▶ **Task to carry out**
Nothing but an exact copy of the data should be output.

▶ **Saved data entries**
- - - - -

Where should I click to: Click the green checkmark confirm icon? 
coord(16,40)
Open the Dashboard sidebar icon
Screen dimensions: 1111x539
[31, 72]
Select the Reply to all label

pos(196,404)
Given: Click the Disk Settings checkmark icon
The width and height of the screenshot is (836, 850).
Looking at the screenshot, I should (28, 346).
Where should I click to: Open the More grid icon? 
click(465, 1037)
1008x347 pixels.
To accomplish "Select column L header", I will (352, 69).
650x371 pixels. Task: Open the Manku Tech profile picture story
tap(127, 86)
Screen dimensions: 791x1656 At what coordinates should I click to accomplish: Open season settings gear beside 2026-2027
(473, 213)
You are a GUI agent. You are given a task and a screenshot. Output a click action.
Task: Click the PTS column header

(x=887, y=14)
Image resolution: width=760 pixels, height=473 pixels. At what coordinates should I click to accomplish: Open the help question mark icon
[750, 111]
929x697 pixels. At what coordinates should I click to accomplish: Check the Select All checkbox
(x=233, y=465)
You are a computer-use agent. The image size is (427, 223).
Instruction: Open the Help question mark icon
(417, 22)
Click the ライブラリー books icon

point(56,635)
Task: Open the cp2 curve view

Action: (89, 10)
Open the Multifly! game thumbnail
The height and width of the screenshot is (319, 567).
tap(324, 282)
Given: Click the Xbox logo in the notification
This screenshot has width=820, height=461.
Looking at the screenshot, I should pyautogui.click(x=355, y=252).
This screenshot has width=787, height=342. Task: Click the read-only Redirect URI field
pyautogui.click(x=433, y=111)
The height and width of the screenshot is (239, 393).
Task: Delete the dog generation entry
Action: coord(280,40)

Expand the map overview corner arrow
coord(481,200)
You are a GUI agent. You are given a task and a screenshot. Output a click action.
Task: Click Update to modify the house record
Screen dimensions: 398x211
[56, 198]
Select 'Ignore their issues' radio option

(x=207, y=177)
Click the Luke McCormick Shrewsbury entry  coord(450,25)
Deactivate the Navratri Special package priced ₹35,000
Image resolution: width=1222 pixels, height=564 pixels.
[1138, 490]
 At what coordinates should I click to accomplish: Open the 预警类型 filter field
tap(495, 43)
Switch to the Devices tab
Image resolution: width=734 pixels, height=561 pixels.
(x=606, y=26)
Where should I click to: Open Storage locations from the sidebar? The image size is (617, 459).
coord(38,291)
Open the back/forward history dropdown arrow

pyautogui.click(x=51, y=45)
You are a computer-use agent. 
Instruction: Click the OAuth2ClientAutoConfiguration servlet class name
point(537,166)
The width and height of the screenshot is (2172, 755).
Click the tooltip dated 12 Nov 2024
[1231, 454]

- - - - -

▶ **Task answer**
Where should I click to: Click the green checkmark confirm icon? 
coord(16,40)
Open the Dashboard sidebar icon
Screen dimensions: 1111x539
[31, 72]
Select the Reply to all label

pos(196,404)
Given: Click the Disk Settings checkmark icon
The width and height of the screenshot is (836, 850).
Looking at the screenshot, I should (28, 346).
Where should I click to: Open the More grid icon? 
click(465, 1037)
1008x347 pixels.
To accomplish "Select column L header", I will (352, 69).
650x371 pixels. Task: Open the Manku Tech profile picture story
tap(127, 86)
Screen dimensions: 791x1656 At what coordinates should I click to accomplish: Open season settings gear beside 2026-2027
(473, 213)
You are a GUI agent. You are given a task and a screenshot. Output a click action.
Task: Click the PTS column header

(x=887, y=14)
Image resolution: width=760 pixels, height=473 pixels. At what coordinates should I click to accomplish: Open the help question mark icon
[750, 111]
929x697 pixels. At what coordinates should I click to accomplish: Check the Select All checkbox
(x=233, y=465)
You are a computer-use agent. The image size is (427, 223).
Instruction: Open the Help question mark icon
(417, 22)
Click the ライブラリー books icon

point(56,635)
Task: Open the cp2 curve view

Action: (89, 10)
Open the Multifly! game thumbnail
The height and width of the screenshot is (319, 567).
tap(324, 282)
Given: Click the Xbox logo in the notification
This screenshot has width=820, height=461.
Looking at the screenshot, I should pyautogui.click(x=355, y=252).
This screenshot has width=787, height=342. Task: Click the read-only Redirect URI field
pyautogui.click(x=433, y=111)
The height and width of the screenshot is (239, 393).
Task: Delete the dog generation entry
Action: coord(280,40)

Expand the map overview corner arrow
coord(481,200)
You are a GUI agent. You are given a task and a screenshot. Output a click action.
Task: Click Update to modify the house record
Screen dimensions: 398x211
[56, 198]
Select 'Ignore their issues' radio option

(x=207, y=177)
Click the Luke McCormick Shrewsbury entry  coord(450,25)
Deactivate the Navratri Special package priced ₹35,000
Image resolution: width=1222 pixels, height=564 pixels.
[1138, 490]
 At what coordinates should I click to accomplish: Open the 预警类型 filter field
tap(495, 43)
Switch to the Devices tab
Image resolution: width=734 pixels, height=561 pixels.
(x=606, y=26)
Where should I click to: Open Storage locations from the sidebar? The image size is (617, 459).
coord(38,291)
Open the back/forward history dropdown arrow

pyautogui.click(x=51, y=45)
You are a computer-use agent. 
Instruction: Click the OAuth2ClientAutoConfiguration servlet class name
point(537,166)
The width and height of the screenshot is (2172, 755).
Click the tooltip dated 12 Nov 2024
[1231, 454]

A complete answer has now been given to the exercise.